I like mono-red mainly because it allows me to be proactive. Mono-red decks are efficient at presenting a lot of threats, but playing it doesn’t necessarily mean you brainlessly attack all the time. The best part and the true beauty of mono-red is playing defense when needed. A good red player should be able to switch gears according to the game state.

But mono-red decks are relatively easy to pick up so people just regard it as the “little kid deck,” but I think Martin Dang and Joel Larsson winning back-to-back Pro Tours with red decks in 2015 has changed people’s stereotype of it.

As to the older formats, the primary game plan of mono-red decks looks very simple, but it takes a lot of skills to play mono-red well. I used to play a lot of Burn in Modern and the Burn mirror, where it plays out like two fighters dancing around each other, is one of my favorites.
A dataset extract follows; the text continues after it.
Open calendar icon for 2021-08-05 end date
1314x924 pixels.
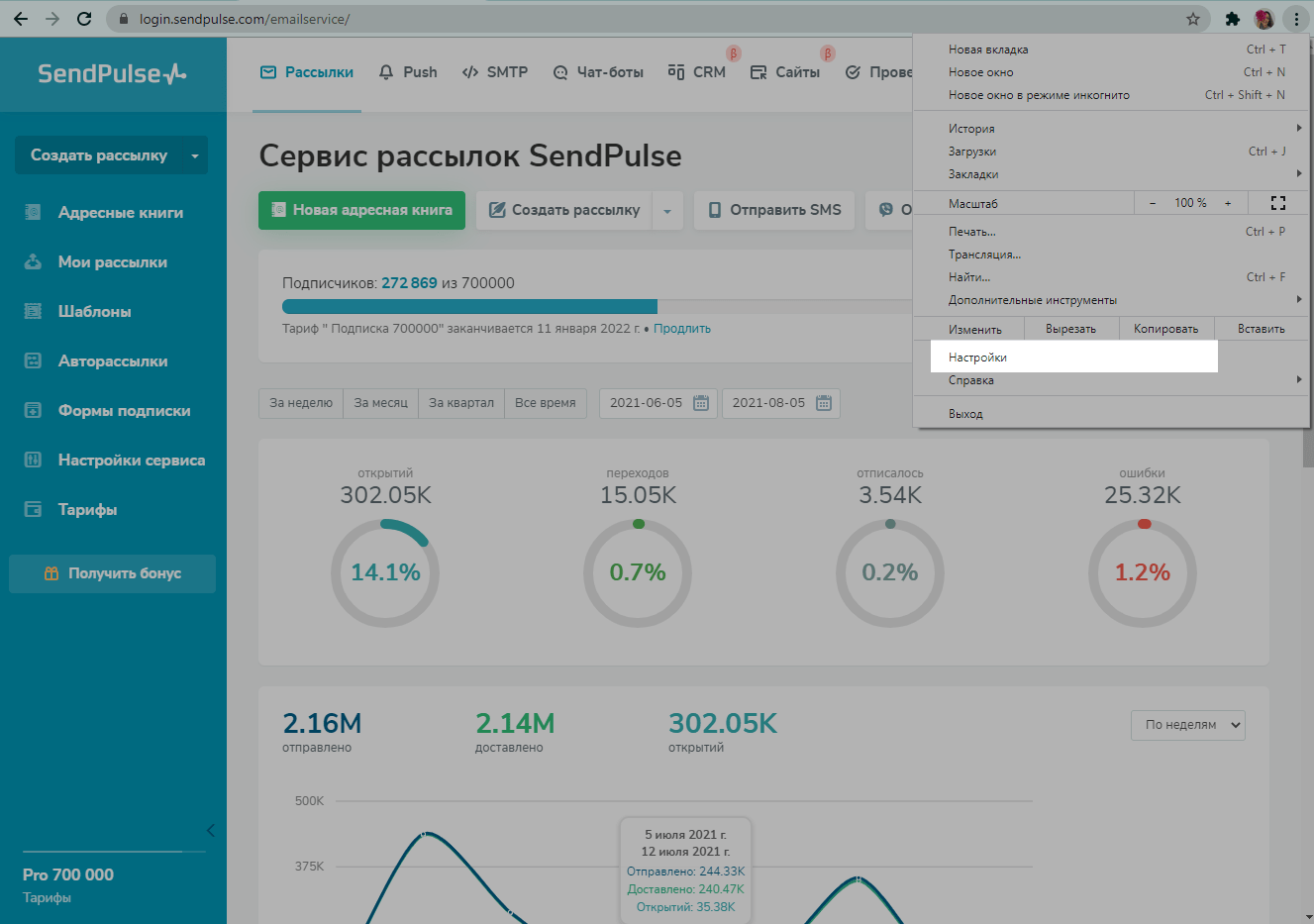pos(824,403)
Q: You are from Hong Kong. Most Westerners probably don’t have much of an idea what it is like to live there. But it is rather well known that Hong Kong is one of the most densely populated areas in the world. Consequently, rents are high, and it is hard to imagine that there are a lot of game stores with spacious playing areas. So what is it like to play Magic in Hong Kong? Is it a habitat of Magic Online aficionados or is there a vibrant real life community?

There are actually five or six card stores in Hong Kong where you can sit down and play Magic. As Hong Kong is very small and shops are in convenient locations most of us play in real life instead of playing Magic Online. But there is so much entertainment to choose from in Hong Kong that the Magic community ends up being rather small (Hong Kong Nationals had 130 players) compared to other Asian countries.

The competitive scene shrunk a bit about 7-8 years ago when a lot of players had to quit due to family or work commitments, but now they are slowly coming back. In the last few years the competitive scene has grown a lot with more players willing to travel to Asian GPs and more players qualified for the Pro Tour. There will actually be seven Hong Kong players at PT Rivals of Ixalan!